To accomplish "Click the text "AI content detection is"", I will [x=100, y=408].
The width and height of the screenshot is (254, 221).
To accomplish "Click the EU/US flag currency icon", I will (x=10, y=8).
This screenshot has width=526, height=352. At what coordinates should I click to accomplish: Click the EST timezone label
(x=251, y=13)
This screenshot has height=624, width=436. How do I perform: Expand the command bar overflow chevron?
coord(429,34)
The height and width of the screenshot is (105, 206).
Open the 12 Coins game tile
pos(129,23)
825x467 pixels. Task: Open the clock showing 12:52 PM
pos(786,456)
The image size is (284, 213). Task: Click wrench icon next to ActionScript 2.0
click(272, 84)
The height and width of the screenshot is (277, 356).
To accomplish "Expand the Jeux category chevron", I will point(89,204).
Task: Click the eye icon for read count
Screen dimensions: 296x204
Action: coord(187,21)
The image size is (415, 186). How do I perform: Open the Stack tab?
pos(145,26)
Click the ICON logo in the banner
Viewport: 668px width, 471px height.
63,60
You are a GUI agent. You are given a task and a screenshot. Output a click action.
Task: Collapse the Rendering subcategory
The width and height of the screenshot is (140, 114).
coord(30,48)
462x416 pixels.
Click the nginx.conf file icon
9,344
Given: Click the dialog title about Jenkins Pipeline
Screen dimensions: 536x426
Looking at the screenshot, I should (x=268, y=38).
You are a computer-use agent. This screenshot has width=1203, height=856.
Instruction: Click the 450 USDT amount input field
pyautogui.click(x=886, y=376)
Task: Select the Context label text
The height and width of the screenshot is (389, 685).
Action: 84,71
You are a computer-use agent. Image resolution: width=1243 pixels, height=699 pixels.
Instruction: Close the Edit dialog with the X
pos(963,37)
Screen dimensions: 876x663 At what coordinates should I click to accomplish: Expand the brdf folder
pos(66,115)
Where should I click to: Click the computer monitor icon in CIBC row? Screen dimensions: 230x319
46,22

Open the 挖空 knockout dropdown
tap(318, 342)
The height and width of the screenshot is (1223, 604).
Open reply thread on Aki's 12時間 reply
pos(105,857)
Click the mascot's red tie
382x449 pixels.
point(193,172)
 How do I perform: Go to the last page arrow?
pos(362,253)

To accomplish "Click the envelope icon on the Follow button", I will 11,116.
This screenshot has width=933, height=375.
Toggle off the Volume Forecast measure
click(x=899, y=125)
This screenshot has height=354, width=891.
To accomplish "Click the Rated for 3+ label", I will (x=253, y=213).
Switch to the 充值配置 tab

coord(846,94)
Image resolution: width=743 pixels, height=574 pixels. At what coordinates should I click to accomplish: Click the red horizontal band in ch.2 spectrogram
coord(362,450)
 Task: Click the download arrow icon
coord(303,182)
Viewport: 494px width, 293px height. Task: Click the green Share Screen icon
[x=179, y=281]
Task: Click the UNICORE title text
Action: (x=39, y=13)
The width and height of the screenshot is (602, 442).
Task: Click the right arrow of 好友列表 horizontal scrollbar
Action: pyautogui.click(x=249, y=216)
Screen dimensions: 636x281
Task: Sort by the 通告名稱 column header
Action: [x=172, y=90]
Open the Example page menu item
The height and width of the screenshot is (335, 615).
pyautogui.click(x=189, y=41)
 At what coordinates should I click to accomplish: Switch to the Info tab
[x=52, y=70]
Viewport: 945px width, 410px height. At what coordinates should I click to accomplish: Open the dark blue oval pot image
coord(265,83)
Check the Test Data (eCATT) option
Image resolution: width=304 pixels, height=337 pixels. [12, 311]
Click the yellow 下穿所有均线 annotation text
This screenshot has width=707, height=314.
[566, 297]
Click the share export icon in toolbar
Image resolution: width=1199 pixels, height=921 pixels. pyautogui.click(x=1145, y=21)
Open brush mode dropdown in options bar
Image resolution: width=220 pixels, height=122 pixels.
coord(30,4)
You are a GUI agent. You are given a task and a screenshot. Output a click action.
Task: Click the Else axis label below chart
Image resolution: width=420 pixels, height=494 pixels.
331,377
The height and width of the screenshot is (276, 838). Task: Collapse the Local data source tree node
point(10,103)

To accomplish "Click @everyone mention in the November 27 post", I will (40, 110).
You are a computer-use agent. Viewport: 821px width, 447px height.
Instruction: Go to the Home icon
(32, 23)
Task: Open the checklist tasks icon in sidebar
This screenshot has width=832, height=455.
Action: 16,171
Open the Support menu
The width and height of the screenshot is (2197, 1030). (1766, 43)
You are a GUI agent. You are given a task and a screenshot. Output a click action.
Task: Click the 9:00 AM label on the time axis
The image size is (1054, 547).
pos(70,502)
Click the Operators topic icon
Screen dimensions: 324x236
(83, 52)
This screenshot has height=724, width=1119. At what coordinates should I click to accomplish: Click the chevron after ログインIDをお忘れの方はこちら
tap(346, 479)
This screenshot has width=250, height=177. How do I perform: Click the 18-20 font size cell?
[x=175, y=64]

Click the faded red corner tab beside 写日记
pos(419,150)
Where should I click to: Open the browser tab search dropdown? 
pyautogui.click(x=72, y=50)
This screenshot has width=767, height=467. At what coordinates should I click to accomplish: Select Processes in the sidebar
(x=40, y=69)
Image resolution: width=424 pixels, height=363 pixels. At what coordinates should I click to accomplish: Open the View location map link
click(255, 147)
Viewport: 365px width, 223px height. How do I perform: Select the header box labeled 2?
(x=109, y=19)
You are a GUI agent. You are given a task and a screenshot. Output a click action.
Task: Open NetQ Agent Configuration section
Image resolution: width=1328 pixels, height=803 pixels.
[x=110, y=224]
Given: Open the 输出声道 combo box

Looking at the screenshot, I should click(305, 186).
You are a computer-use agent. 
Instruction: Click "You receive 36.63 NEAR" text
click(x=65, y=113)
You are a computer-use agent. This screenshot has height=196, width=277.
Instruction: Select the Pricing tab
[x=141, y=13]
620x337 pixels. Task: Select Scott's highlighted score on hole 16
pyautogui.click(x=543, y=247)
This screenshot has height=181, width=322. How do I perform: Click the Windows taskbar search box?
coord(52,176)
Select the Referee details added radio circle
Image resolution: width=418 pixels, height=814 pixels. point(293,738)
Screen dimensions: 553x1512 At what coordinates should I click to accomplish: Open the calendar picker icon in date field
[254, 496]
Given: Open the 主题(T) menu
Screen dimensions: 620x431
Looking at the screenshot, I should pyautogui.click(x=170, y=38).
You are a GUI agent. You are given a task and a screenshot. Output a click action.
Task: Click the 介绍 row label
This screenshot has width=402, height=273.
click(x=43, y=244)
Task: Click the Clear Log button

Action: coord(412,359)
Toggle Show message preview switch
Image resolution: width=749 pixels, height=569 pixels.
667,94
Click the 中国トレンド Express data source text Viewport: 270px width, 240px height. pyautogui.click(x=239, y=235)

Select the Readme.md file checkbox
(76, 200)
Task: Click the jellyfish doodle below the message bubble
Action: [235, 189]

_ _ _

ACTIVITY:
Reproduce only the lines above, starting at the line with "Where should I click to: Click" and ending at the line with "Click the yellow 下穿所有均线 annotation text", exactly as written.

OUTPUT OF THE TASK:
Where should I click to: Click the computer monitor icon in CIBC row? Screen dimensions: 230x319
46,22

Open the 挖空 knockout dropdown
tap(318, 342)
The height and width of the screenshot is (1223, 604).
Open reply thread on Aki's 12時間 reply
pos(105,857)
Click the mascot's red tie
382x449 pixels.
point(193,172)
 How do I perform: Go to the last page arrow?
pos(362,253)

To accomplish "Click the envelope icon on the Follow button", I will 11,116.
This screenshot has width=933, height=375.
Toggle off the Volume Forecast measure
click(x=899, y=125)
This screenshot has height=354, width=891.
To accomplish "Click the Rated for 3+ label", I will (x=253, y=213).
Switch to the 充值配置 tab

coord(846,94)
Image resolution: width=743 pixels, height=574 pixels. At what coordinates should I click to accomplish: Click the red horizontal band in ch.2 spectrogram
coord(362,450)
 Task: Click the download arrow icon
coord(303,182)
Viewport: 494px width, 293px height. Task: Click the green Share Screen icon
[x=179, y=281]
Task: Click the UNICORE title text
Action: (x=39, y=13)
The width and height of the screenshot is (602, 442).
Task: Click the right arrow of 好友列表 horizontal scrollbar
Action: pyautogui.click(x=249, y=216)
Screen dimensions: 636x281
Task: Sort by the 通告名稱 column header
Action: [x=172, y=90]
Open the Example page menu item
The height and width of the screenshot is (335, 615).
pyautogui.click(x=189, y=41)
 At what coordinates should I click to accomplish: Switch to the Info tab
[x=52, y=70]
Viewport: 945px width, 410px height. At what coordinates should I click to accomplish: Open the dark blue oval pot image
coord(265,83)
Check the Test Data (eCATT) option
Image resolution: width=304 pixels, height=337 pixels. [12, 311]
Click the yellow 下穿所有均线 annotation text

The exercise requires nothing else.